Querying the Linked Archives Hub data using SPARQL

We’ve just announced the availability of our first draft linked data dataset of data from the Archives Hub. When newly available linked data datasets appear, I sometimes hear comments/questions along the lines of:

  • How do I know what the data looks like?
  • Show me some example SPARQL queries that I can use as starting points for my own exploration of the data

We’ve tried to go some way to addressing the first of those points in previous posts, in which I outlined the data model we’re using, to give a general picture of the types of things described and the relationships between them, and then provided a more detailed list of the RDF terms used to describe things. (That second post in particular will, I hope, be useful in thinking about how to construct queries).

In addition, there are some useful posts around on techniques for “probing” a SPARQL endpoint, i.e. issuing some general queries to get a picture of the nature of the graph(s) in the dataset behind an endpoint.
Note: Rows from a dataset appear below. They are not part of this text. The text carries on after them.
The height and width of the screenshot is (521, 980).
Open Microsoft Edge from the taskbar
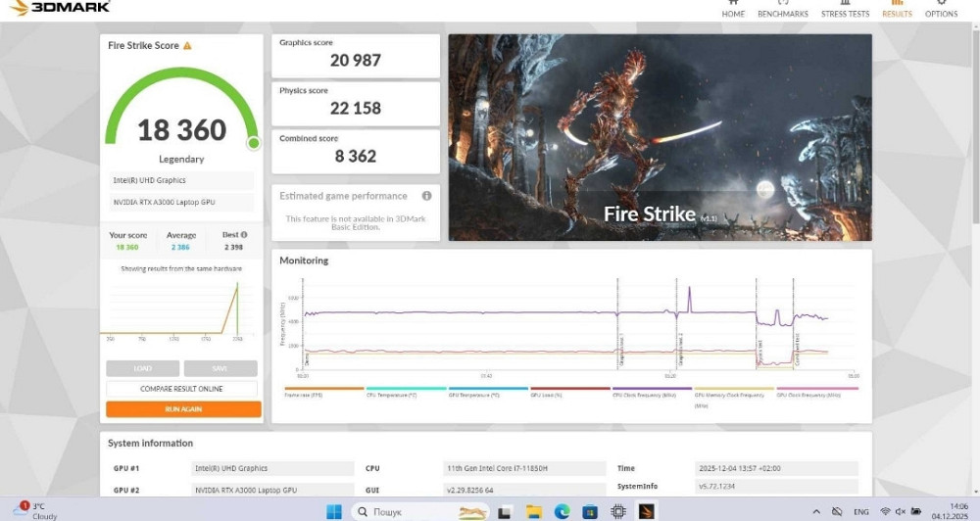click(562, 511)
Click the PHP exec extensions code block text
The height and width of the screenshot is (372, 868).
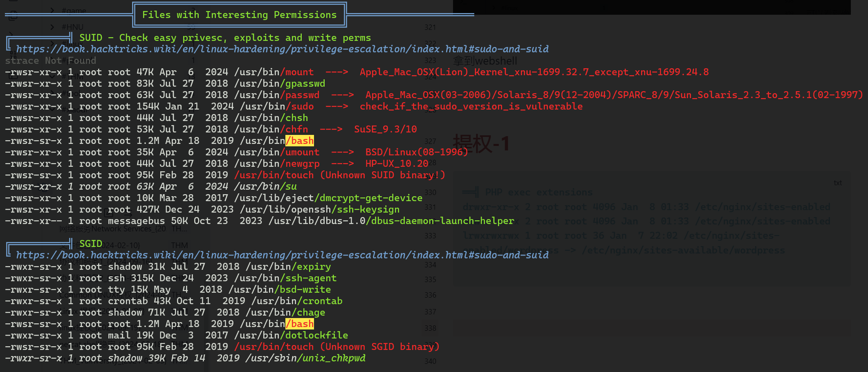pos(527,192)
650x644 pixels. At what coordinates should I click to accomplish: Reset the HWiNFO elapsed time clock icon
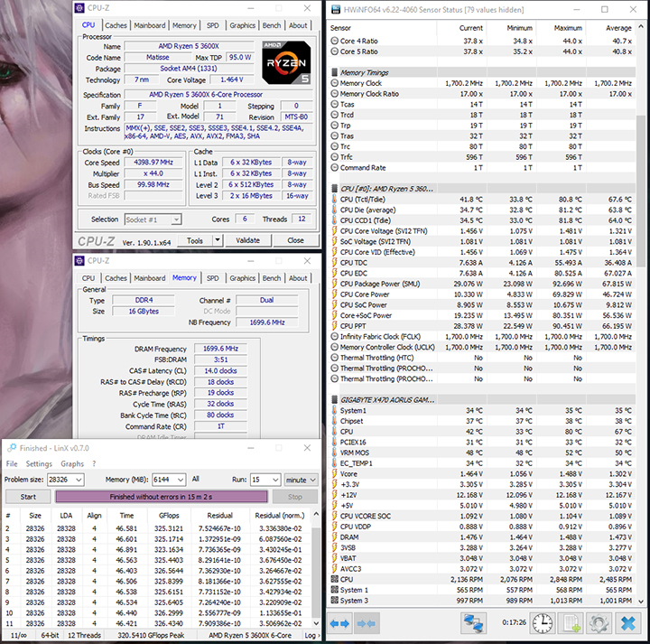542,624
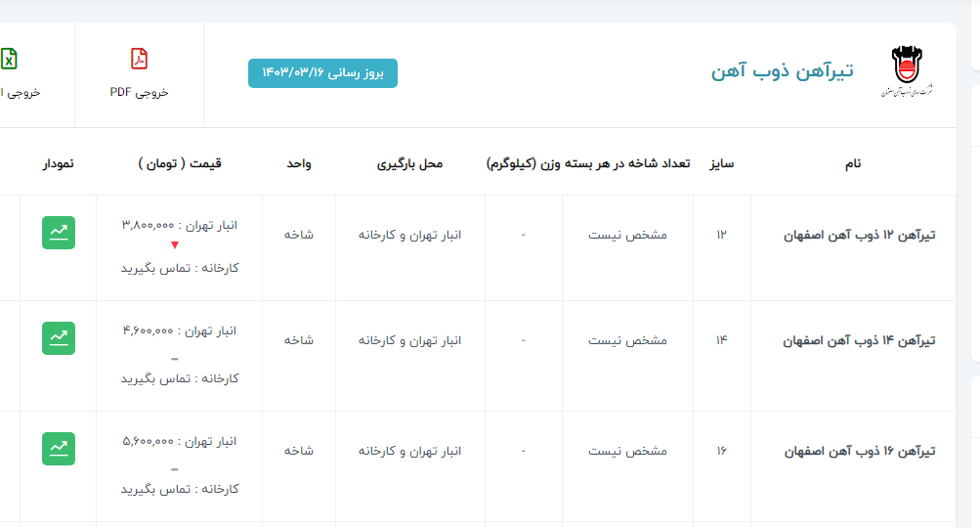Click the نمودار column header
Viewport: 980px width, 528px height.
click(x=58, y=164)
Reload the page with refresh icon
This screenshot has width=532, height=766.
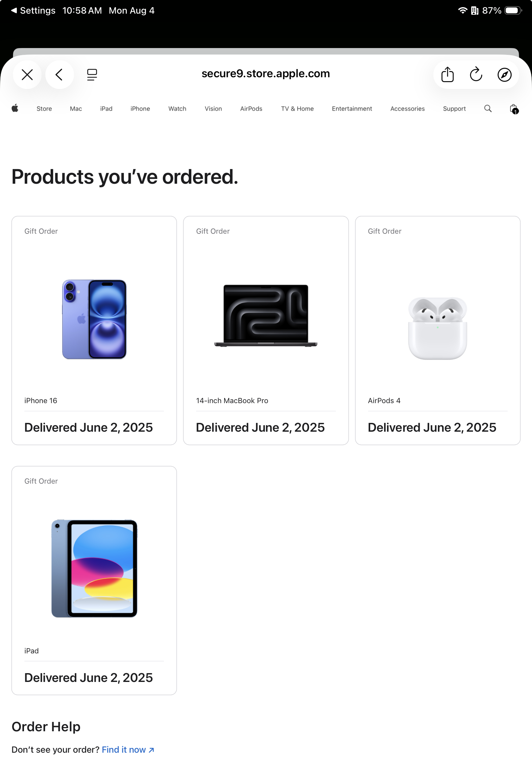tap(476, 75)
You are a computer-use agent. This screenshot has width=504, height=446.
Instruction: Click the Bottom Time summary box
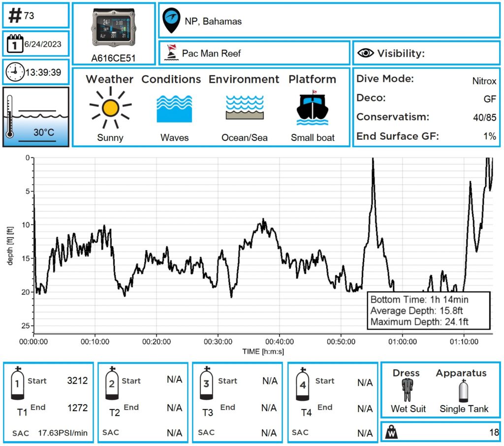click(428, 311)
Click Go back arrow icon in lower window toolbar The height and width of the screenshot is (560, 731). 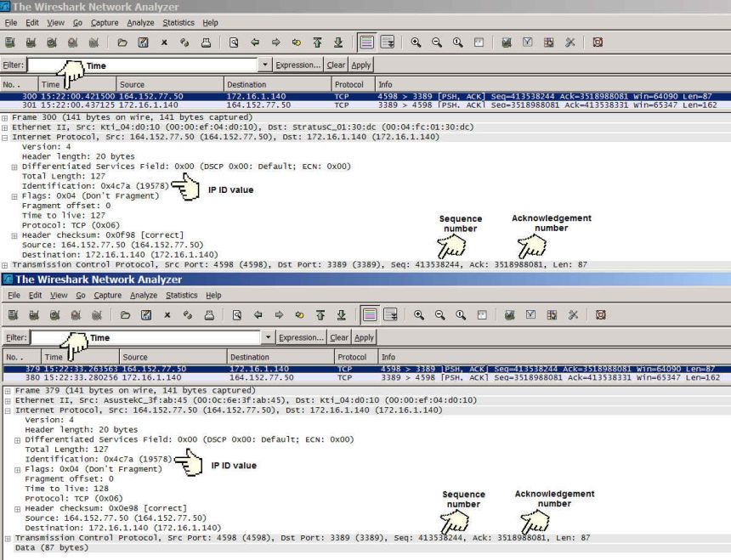tap(258, 315)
See, for example:

In this post, I’ll focus mainly on responding to the second point, by providing a few sample SPARQL queries. Inevitably, these can only give a flavour of what is possible, but I hope they provide a starting point for people to build on.
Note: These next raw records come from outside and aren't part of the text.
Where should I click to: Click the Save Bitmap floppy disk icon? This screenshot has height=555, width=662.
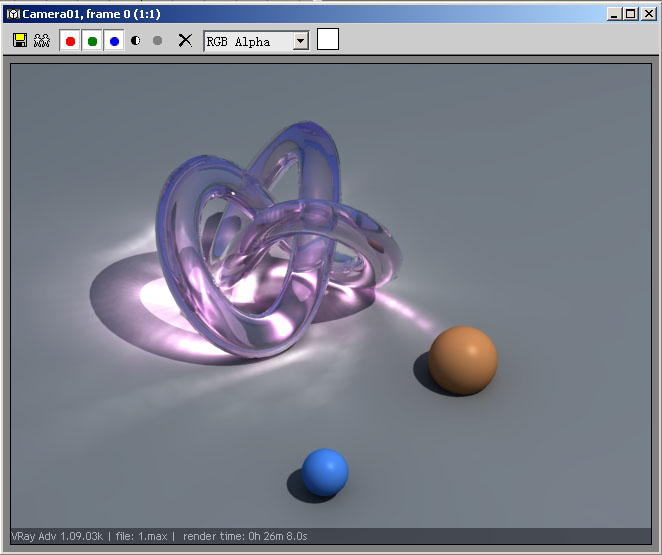[x=20, y=41]
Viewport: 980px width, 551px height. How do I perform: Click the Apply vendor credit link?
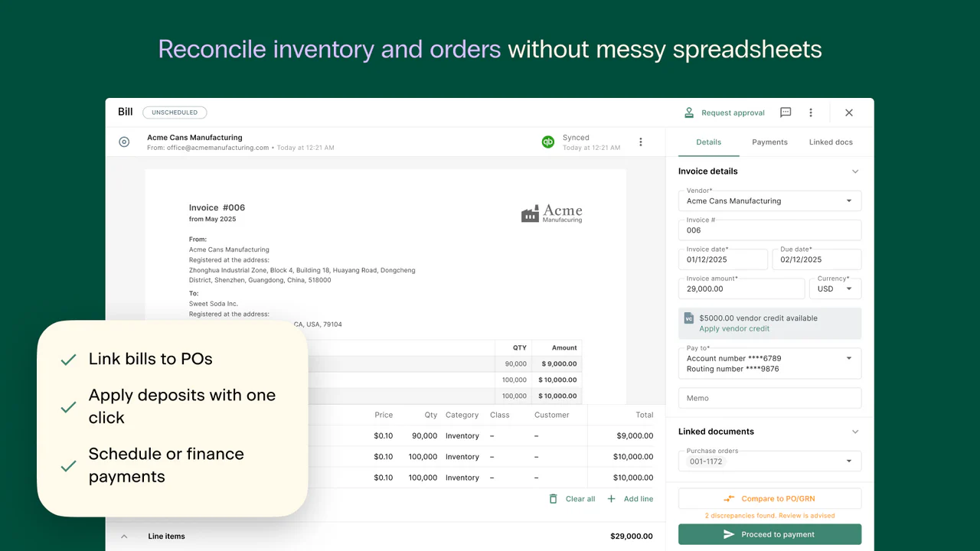pyautogui.click(x=734, y=328)
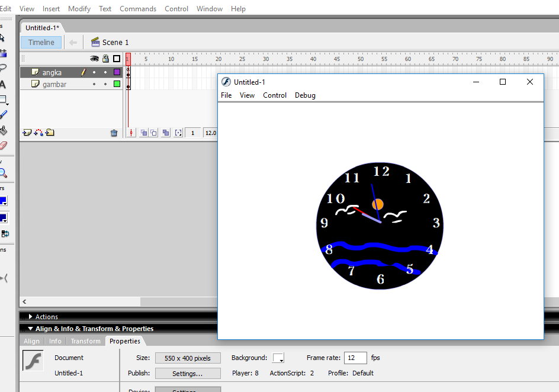Enable Onion Skin in the timeline
Screen dimensions: 559x392
[144, 133]
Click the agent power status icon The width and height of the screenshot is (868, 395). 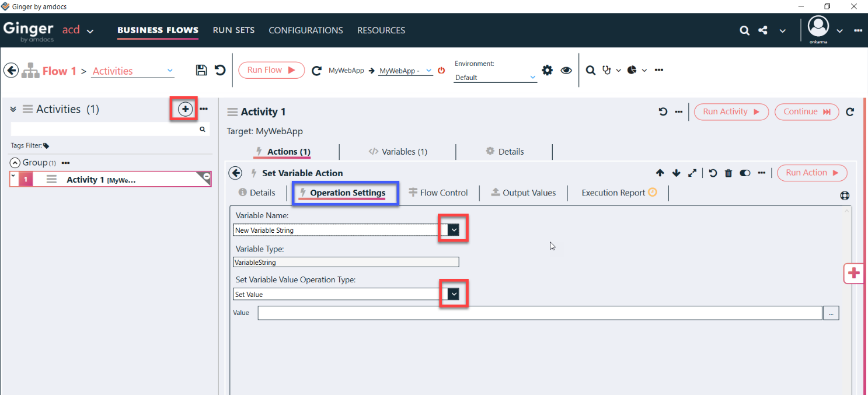pyautogui.click(x=441, y=71)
This isn’t intended to be a tutorial on SPARQL; there are various such tutorials available, but one I found particularly thorough and helpful is:

The SPARQL endpoint for the Linked Archives Hub dataset is:

http://data.archiveshub.ac.uk/sparql.

The data is hosted in an instance of the Talis Platform, which supports a few useful extensions to the SPARQL standard, some of which are used in the examples below.
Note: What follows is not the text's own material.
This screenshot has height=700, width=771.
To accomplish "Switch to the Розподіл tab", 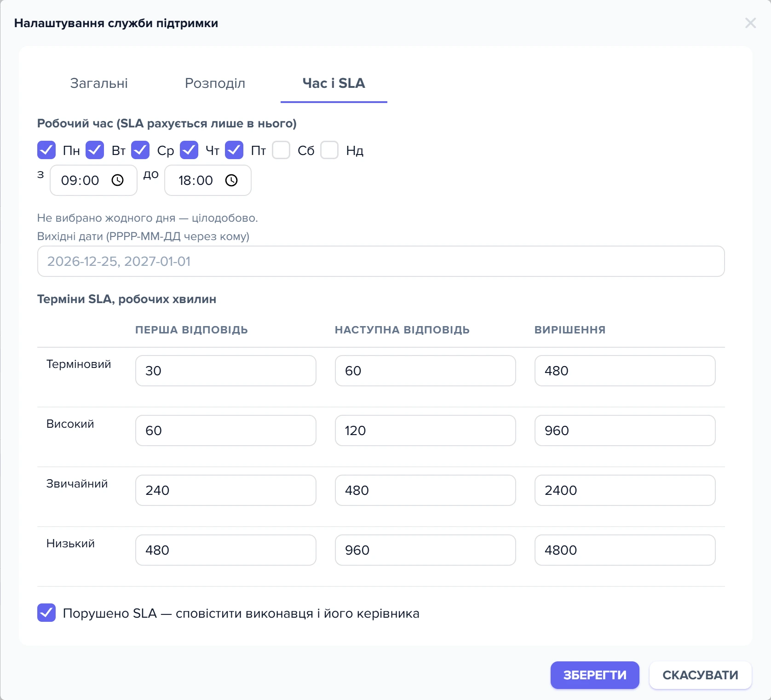I will (215, 83).
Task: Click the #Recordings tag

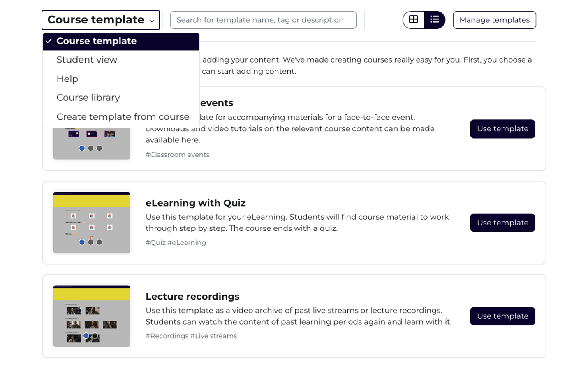Action: pos(167,336)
Listing “top-level” archival “collections”

Following the principles of “multi-level” description of archives, archivists apply a conceptualisation of archival materials as constituting hierarchically organised “collections”, where one “unit of description” may contain others, which in turn may contain others. It is often the case that an archival finding aid provides descriptions of materials only at the “collection-level”, or perhaps at some “sub-collection” level, without describing items individually at all.

In the LOCAH archival data, this approach is reflected in the use of a class ArchivalResource, where an instance of that class may have other instances as parts or members (or, inversely, one instance may be a part, or member, of another instance). This relationship is expressed using the properties dcterms:hasPart/dcterms:isPartOf and ore:aggregates/ore:isAggregatedBy.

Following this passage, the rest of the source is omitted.